It's fun to watch Al Pacino and Robin Williams working together in this noirish police procedural with a twist, especially fun to see Robin Williams, as a sicko loner, still holding the screen just as well without his usual manic good cheer. Williams' performance is eerie because it's low-keyed and free of mannerisms. If you're a big Pacino fan, which I guess I am, you won't mind seeing so very, very much of those big soulful eyes in that droopy sallow face, and hearing the soft, damaged-sounding Pacino voice droning on in his performance as Will Dormer, an L.A. robbery/homicide detective working in exile in Alaska while Internal Affairs investigates him back home and his partner threatens to cut a deal with I.A. to save his own skin. Even muttering on the edge of sleep, Pacino always gives his lines an interesting, intelligent reading. This is a bigger, darker, more complicated, no doubt much more expensive version of the original Norwegian 'Insomnia' of five years ago which starred Stellan Skarsgård. It must cost a lot to hire two Oscar winners like Williams and Pacino in the same movie. There's an excellent supporting cast including another Oscar winner, Hillary Swank, who has a whole lot less to do playing a diligent young rookie detective than she did in her extraordinary performance as Brandon Teena in 'Boys Don't Cry,' and who sinks to the role pretty well, but offers her admirers little to chew on. Nicky Katt adds some alertness as a young cop, and Paul Dooley adds some mellowness as an old one. Christopher Nolan has done an interesting job in this adaptation and hasn't 'sold out' by having a big budget. He may be getting better; he's certainly no worse. 'Memento' seemed thrillingly provocative at the time, and Guy Pierce's lean edginess was perfect, but on re-viewing that movie's gimmick wears thin. The hero who can't make new memories is a freak, and we can't identify with him.

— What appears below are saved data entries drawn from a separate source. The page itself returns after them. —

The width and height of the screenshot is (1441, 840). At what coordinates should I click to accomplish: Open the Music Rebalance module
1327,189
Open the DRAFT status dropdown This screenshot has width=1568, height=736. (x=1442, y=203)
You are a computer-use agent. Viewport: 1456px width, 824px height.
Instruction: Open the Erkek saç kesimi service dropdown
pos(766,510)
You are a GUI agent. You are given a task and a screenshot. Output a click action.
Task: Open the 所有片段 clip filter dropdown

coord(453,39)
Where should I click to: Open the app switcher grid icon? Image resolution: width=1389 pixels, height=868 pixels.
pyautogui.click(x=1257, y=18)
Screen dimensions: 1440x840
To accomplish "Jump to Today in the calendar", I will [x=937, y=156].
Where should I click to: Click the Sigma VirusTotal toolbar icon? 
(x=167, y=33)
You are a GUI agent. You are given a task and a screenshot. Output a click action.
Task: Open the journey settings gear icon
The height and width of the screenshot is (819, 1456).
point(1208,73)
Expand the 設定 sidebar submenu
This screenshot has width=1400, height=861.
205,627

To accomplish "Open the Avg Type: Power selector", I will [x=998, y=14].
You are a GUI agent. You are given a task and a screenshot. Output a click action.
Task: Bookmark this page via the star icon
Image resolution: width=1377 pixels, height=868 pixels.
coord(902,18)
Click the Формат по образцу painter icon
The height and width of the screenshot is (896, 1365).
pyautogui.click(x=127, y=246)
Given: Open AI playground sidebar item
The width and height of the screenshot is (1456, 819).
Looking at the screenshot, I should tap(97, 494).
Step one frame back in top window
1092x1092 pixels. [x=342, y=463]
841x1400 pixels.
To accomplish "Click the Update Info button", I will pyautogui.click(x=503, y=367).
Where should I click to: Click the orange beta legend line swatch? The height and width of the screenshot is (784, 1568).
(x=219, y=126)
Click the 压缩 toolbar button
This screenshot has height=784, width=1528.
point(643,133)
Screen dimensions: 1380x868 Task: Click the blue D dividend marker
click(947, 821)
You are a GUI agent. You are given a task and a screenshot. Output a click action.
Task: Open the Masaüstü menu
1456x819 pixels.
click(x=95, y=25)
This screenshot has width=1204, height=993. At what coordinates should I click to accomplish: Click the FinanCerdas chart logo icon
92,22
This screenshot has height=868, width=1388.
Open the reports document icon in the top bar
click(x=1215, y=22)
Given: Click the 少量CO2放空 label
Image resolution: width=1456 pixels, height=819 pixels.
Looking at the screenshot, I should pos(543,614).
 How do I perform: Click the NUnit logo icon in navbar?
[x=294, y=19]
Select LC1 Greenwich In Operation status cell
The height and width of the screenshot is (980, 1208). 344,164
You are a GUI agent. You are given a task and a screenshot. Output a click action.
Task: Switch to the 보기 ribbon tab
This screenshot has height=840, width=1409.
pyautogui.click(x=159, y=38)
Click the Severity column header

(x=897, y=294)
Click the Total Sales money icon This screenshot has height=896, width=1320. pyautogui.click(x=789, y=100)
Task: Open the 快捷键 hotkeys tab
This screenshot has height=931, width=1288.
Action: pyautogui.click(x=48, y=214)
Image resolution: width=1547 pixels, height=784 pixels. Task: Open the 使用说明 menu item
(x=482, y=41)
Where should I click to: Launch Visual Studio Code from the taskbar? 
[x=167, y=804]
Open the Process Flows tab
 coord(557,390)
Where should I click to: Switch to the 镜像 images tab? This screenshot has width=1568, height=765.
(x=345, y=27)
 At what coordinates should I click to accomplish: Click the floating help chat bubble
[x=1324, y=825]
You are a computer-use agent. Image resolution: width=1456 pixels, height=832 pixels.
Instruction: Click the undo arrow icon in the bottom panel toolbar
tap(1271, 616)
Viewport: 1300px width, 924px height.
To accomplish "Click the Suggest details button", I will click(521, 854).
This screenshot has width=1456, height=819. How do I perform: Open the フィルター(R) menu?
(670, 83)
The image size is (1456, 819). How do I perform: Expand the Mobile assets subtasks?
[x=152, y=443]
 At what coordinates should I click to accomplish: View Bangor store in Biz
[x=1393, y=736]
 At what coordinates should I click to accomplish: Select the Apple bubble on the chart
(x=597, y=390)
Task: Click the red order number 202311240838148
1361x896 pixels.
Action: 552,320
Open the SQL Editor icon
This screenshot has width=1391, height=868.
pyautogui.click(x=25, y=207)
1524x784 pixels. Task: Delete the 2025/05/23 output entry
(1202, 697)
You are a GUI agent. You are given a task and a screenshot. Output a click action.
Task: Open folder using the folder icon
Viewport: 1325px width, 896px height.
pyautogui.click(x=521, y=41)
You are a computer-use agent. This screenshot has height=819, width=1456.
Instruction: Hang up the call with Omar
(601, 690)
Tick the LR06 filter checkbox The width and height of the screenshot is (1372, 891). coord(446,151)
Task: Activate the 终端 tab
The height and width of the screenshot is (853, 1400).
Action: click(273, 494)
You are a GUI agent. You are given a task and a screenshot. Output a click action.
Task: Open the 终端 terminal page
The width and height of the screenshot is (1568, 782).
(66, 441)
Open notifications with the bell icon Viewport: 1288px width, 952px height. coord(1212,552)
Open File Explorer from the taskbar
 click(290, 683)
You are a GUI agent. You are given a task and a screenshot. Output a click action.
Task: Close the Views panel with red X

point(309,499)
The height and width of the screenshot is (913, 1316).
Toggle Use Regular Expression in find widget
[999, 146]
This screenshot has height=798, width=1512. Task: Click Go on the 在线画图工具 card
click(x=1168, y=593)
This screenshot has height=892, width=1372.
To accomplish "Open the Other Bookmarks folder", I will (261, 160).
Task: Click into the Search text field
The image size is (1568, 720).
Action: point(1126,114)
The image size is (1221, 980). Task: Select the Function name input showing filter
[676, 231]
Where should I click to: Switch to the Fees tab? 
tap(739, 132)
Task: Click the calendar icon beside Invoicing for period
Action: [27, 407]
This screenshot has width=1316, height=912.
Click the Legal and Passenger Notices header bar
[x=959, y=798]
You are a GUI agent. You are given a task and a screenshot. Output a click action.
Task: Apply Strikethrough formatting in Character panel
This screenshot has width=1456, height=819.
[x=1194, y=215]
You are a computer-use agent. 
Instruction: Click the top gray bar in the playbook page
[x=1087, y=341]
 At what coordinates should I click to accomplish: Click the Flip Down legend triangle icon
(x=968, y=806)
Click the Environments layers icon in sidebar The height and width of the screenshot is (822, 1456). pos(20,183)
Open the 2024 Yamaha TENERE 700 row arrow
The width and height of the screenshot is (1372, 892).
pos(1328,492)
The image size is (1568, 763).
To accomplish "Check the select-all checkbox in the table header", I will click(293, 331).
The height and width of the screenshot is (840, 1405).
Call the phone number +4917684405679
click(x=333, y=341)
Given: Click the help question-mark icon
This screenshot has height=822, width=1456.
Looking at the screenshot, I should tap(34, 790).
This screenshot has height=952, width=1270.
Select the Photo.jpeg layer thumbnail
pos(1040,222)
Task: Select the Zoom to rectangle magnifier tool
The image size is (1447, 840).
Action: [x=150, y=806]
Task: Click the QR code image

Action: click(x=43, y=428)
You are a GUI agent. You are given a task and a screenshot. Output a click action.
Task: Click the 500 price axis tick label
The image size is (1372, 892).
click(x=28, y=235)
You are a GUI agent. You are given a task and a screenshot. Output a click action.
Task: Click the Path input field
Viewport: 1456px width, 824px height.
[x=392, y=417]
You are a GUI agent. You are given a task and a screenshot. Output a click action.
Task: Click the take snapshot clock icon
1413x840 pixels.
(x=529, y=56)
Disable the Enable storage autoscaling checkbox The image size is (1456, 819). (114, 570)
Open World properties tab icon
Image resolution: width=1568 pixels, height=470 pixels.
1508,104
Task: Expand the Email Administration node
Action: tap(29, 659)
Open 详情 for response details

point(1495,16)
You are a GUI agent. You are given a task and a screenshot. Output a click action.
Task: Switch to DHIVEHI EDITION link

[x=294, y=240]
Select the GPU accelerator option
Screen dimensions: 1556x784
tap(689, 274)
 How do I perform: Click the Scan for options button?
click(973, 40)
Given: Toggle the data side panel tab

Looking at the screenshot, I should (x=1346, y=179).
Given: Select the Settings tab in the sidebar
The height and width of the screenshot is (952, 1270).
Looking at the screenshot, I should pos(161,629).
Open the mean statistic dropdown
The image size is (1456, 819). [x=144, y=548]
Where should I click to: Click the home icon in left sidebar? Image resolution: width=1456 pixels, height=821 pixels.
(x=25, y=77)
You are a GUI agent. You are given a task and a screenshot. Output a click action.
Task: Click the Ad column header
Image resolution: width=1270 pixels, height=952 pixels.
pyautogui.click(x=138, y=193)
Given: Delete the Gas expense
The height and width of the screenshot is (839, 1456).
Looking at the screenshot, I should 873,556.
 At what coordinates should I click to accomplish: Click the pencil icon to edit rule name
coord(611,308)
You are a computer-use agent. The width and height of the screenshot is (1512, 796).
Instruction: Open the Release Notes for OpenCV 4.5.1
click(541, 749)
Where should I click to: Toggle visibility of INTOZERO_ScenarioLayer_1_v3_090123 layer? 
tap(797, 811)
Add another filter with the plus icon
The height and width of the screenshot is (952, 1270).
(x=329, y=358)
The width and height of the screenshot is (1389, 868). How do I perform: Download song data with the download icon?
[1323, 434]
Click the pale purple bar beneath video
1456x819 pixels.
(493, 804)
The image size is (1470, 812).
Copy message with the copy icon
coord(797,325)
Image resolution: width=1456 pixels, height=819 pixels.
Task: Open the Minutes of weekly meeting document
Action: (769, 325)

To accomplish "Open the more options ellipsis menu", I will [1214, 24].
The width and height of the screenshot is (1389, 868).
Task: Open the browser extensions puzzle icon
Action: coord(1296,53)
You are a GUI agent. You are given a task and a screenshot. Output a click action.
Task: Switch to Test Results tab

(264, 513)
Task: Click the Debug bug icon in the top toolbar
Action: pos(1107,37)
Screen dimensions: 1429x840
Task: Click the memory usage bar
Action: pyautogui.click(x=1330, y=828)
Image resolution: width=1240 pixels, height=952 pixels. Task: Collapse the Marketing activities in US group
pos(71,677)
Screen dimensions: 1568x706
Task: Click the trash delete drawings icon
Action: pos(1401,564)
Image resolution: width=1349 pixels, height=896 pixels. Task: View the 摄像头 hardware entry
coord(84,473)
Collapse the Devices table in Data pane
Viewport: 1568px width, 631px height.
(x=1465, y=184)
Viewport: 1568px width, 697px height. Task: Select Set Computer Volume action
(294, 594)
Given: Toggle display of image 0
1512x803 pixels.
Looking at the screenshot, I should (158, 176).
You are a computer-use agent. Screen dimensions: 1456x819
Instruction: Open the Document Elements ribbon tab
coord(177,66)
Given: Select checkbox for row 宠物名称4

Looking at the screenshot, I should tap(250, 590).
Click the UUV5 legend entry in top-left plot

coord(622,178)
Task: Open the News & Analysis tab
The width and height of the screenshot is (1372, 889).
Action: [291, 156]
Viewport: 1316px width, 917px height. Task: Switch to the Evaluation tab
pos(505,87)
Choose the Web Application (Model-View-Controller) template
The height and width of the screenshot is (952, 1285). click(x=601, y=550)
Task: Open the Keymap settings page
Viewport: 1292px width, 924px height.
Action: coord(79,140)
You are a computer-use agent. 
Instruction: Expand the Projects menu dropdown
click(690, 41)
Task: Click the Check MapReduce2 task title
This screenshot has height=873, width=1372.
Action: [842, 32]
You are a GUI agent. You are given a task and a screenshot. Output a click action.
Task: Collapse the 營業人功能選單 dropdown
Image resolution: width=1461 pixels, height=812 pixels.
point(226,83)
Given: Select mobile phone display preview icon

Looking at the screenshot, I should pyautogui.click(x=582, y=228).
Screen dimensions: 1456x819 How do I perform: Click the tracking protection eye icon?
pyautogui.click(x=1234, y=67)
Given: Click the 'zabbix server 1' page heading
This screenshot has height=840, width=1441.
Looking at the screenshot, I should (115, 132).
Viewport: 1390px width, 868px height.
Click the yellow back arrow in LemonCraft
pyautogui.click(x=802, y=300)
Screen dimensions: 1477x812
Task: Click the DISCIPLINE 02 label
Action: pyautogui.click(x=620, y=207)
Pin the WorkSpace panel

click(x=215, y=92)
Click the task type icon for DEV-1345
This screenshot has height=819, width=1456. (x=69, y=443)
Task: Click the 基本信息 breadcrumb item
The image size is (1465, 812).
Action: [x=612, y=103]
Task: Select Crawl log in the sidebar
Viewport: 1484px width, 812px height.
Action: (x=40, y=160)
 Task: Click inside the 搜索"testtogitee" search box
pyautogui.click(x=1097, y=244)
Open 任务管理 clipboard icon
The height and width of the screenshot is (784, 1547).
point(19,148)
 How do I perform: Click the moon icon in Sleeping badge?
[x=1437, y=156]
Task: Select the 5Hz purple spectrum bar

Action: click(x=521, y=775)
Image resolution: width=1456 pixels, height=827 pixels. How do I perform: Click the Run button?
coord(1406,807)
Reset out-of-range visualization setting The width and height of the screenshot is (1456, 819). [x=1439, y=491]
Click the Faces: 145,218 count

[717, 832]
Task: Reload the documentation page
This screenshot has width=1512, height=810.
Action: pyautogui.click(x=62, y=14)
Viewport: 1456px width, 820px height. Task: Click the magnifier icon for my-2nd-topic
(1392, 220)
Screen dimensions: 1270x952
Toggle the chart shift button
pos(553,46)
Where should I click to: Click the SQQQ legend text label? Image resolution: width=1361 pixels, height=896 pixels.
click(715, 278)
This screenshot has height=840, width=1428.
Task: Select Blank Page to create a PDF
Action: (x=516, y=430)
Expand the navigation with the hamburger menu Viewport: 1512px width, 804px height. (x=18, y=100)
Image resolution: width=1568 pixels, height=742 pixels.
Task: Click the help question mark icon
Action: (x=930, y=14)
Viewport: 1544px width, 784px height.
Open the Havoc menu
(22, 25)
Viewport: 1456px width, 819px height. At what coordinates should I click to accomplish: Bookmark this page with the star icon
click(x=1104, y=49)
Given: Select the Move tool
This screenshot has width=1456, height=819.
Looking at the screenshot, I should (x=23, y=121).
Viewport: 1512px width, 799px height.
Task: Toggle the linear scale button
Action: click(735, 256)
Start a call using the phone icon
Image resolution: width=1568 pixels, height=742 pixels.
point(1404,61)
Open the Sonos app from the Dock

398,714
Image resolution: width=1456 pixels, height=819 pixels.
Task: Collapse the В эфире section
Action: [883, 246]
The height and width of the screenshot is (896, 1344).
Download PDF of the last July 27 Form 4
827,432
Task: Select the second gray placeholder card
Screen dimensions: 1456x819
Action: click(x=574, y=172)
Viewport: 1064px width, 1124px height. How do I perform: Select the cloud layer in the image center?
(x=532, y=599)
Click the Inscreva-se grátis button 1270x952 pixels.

Nolan's moody, dark ambiance in 'Insomnia' continually draws you in, but causes some confusion. One of the story's basic points is that we're in a place where the sun shines 22 hours a day and that makes the troubled detective's insomnia total. The imagery in the original Norwegian 'Insomnia' was, logically, mercilessly bright. This version is only bright when the dialogue insists on it. The scene where Will piles things up to block his hotel window doesn't make sense and the hotel keeper comes in and flips on the light to prove it. 'What's wrong?' she asks. 'This room's too light,' Will says. 'No, it's dark,' she answers, and she's right. Did the cinematographer pay attention to the original story? Every indoor shot is gloomy and mysterious. There are never shadows on Robin Williams' face as you'd think there would be with constant sunlight. There are, however, sudden blasts of violent, jarring sights and sounds, and Christopher Nolan hasn't entirely sworn off his sudden scary flash cuts. This is partly a psychological thriller, but the new version is more of an action movie. Nolan's blasts are louder (and so is the music of David Julyan, who worked with Nolan on 'Memento' and 'Following.'). I'm not sure the filmmakers got clear on what their style and mood were going to be. The Norwegian version was full of action too, but felt smaller, as it was. It wasn't as involving as this version, but it was more consistent.

Pacino isn't manic the way Skarsgård was; he's terribly world-weary and always seems just about to doze off - except that he can't. Robin Williams has been given an interesting, and far expanded, role as the hack mystery writer and creepy recluse, who tries to collaborate, in this version, with the morally compromised cop to escape detection for his own crime. This is a very 'Forties, noirish idea and I'd like to have seen more of it and less of the police procedural shenanigans and less bother about Internal Affairs. The writers on this new 'Insomnia' don't grasp that when you add new things, some of the old stuff becomes unnecessary. In adding so much in, Nolan has successfully appealed to a broad audience and kept the story very attention-getting, but he has also made it feel more conventional. Jonathan Jackson, as the girl victim's bad boy beau Randy Stetson, is far too pretty and soigné, a fugitive from Beverly Hills, not Nightmute, Alaska. Even Hillary Swank, a striking woman, was less pretty as a boy than Jonathan.